Rodríguez: “A ver, pastor, según al Real Academia… Yo tengo un libro acá de la Real Academía… Estoy sentado arriba, no lo puedo ocupar…”

Soto: “Yo creo, Julito, que el que queda más loco fue Villouta, porque esto fue verdaderamente un golpe bajo no solamente a Villouta, a Rolando Jiménez, Luis Larraín, a Oscar Rentería, Jaime Parada, al gobierno, a los políticos y a toda esta manga de plagas y corruptos que apoyan hoy día este movimiento de la diversidad sexual.

“Yo creo que ellos quedaron locos. Fue un golpe bajo. ¿Dónde quedó el orgullo gay? Pisoteado. Se los pisoteé en sus propias caras. Humillados. Entonces, ¿sabe qué? Al contrario. Esto a mí me fortalece para seguir mi campaña.

“Entonces, ¿por qué tanta cobertura le dan los medios? Si fuera tan payaso, no entiendo cómo los medios les dan tanta cobertura a los payasos. No. Yo creo que el mensaje de hoy día está doliendo. Le dolió al canal de YouTube. Yo creo que a ningún payaso en Chile le han cerrado la cuenta de YouTube. A mí me lo hicieron, porque les dolió. A mí me han colocado cinco querellas. Entonces, me parece, Julio César, que el mensaje que estoy entregando tiene peso, les está doliendo, les está molestando. Así de simple.

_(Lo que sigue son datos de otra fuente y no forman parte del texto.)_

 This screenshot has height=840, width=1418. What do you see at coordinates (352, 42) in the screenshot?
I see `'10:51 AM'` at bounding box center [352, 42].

“Ahora, este es mi rol. Mi rol es predicar el Evangelio. Y El evangelio dice claramente ‘inmundicia’. Román 1. 24-28. Por esto de la inmundicia. Que sepan hoy día todos los que alaban la diversidad sexual que las conductas homosexuales y lesbianas, cuando se van a acostar unos con otros, para Dios es inmundicia. Y lo voy a seguir repitiendo”

Rodríguez: “Podríamos decir que usted, por no salirse ningún milímetro de la palabra de Dios, ¿es catapultado y catalogado como es catalogado por muchos sectores?”

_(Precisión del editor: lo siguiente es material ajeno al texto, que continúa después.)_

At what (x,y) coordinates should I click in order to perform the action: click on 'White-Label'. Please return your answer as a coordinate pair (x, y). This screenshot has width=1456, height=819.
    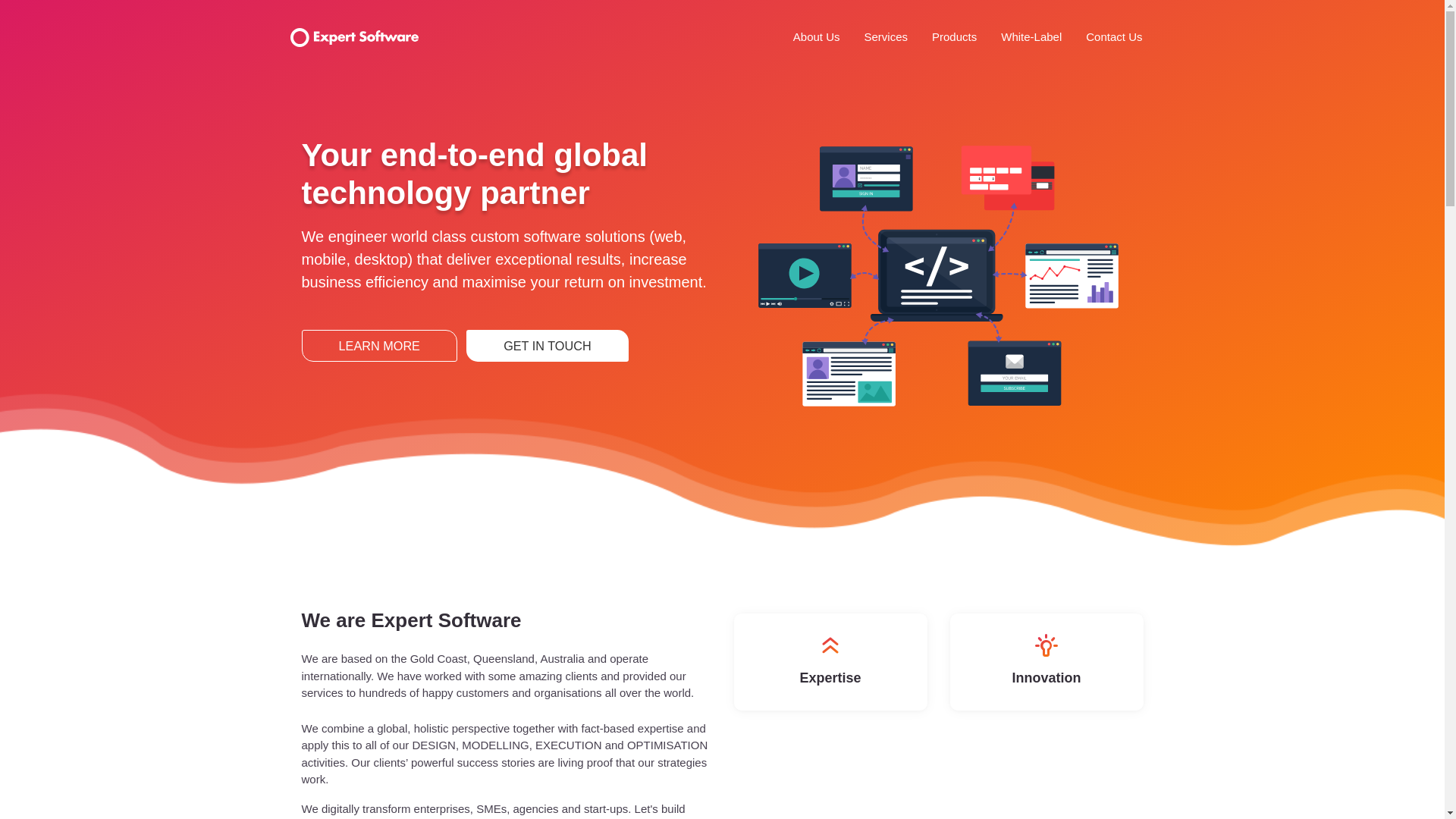
    Looking at the image, I should click on (1031, 36).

Soto: “Es que a estas alturas…”

Rodríguez: “Yo veo a otros pastores que van navegando por los tiempos, que se adecúan a los temas, que ven que la sociedad va cambiando. ¿Usted no está dispuesto a hacer eso?”

Soto: “No, no. Es que aquí yo no voy a transar. No voy a transar en la palabra de Dios. No voy a tranzar en el mensaje. Le guste o no le guste al país. Así de simple. Yo no voy a transar. La palabra de Dios dice claramente: ‘Ningún cobarde tiene la entrada al cielo’. Yo aquí no tengo temor a los mensajes que me dejan en redes sociales. O que me cierren la cuenta de YouTube. Me puedo hacer mil cuentas. Así de simple. Me puedo hacer mil Face más. Así de simple. Pero el mensaje lo voy a entregar. Estoy en campaña, ¿por quién? Por nuestros niños”.